**Challenge:**
Copy out the lines below exactly, from first to last, and leave out the pictures.

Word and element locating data
________________

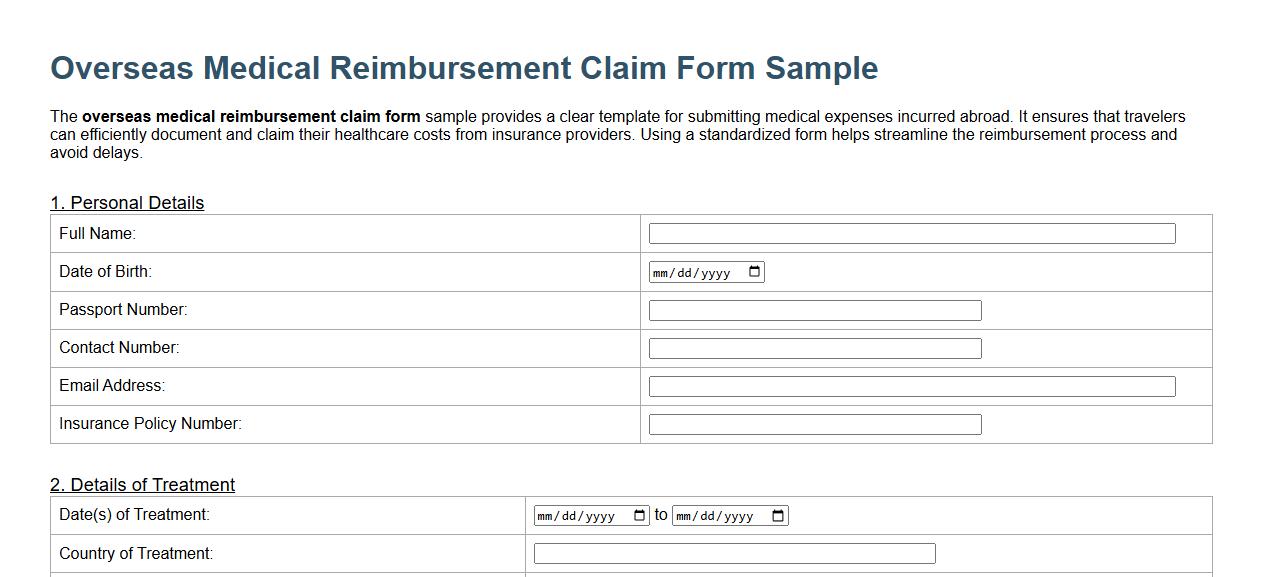Select the month segment of treatment start date
This screenshot has width=1263, height=577.
coord(548,515)
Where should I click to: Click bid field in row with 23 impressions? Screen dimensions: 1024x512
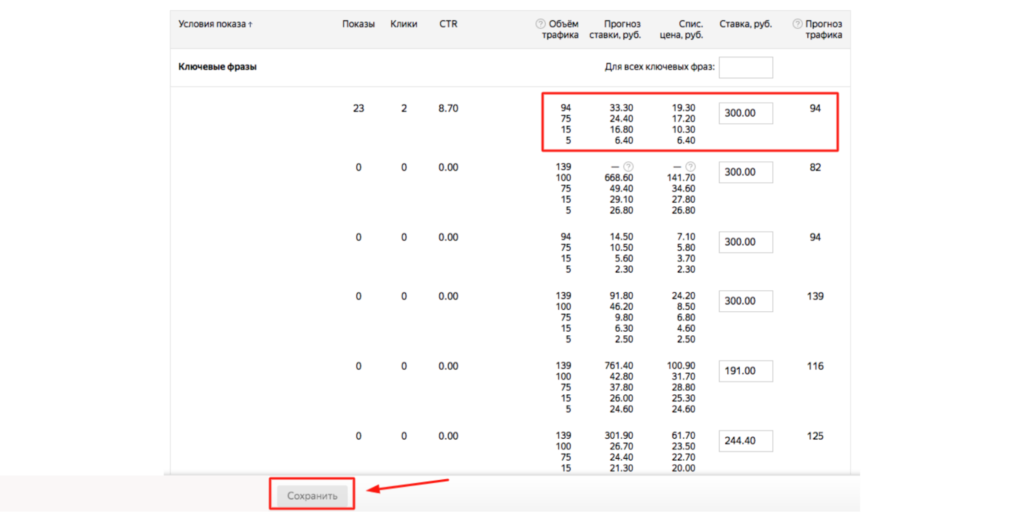pos(745,113)
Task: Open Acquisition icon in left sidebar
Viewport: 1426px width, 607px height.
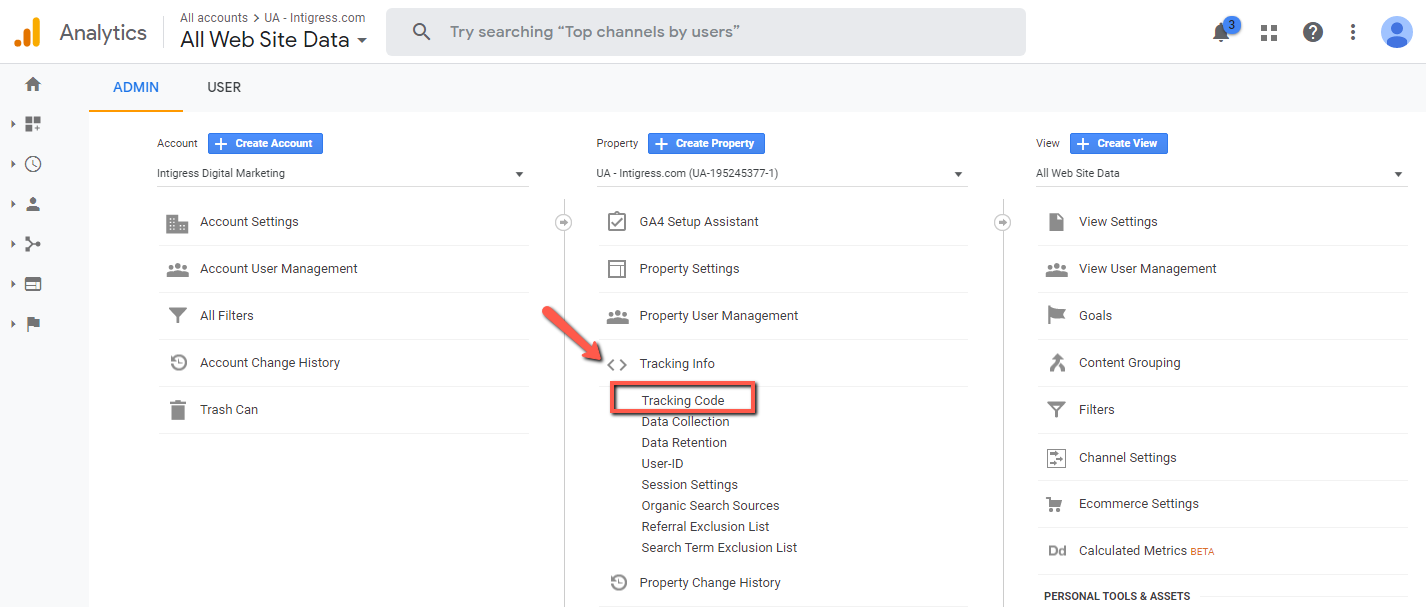Action: pos(33,244)
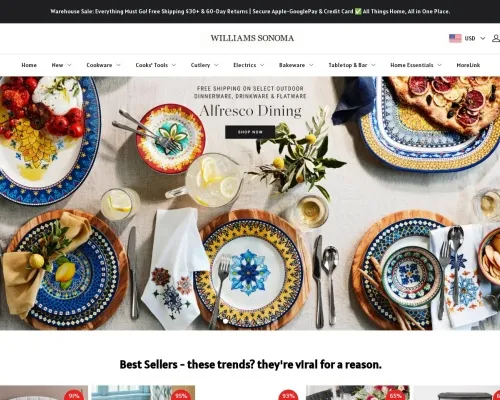
Task: Expand the Tabletop & Bar chevron
Action: pos(373,65)
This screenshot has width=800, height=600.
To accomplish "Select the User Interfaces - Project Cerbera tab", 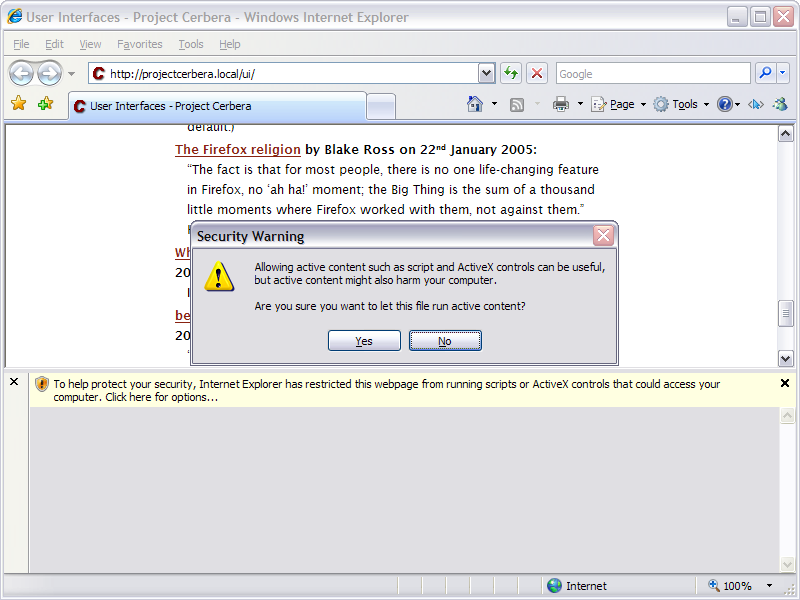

________________

**Solution to this exercise:**
Select the month segment of treatment start date
This screenshot has width=1263, height=577.
coord(548,515)
Where should I click to: Click bid field in row with 23 impressions? Screen dimensions: 1024x512
pos(745,113)
Task: Open Acquisition icon in left sidebar
Viewport: 1426px width, 607px height.
Action: pos(33,244)
Task: Expand the Tabletop & Bar chevron
Action: pos(373,65)
This screenshot has width=800, height=600.
To accomplish "Select the User Interfaces - Project Cerbera tab", 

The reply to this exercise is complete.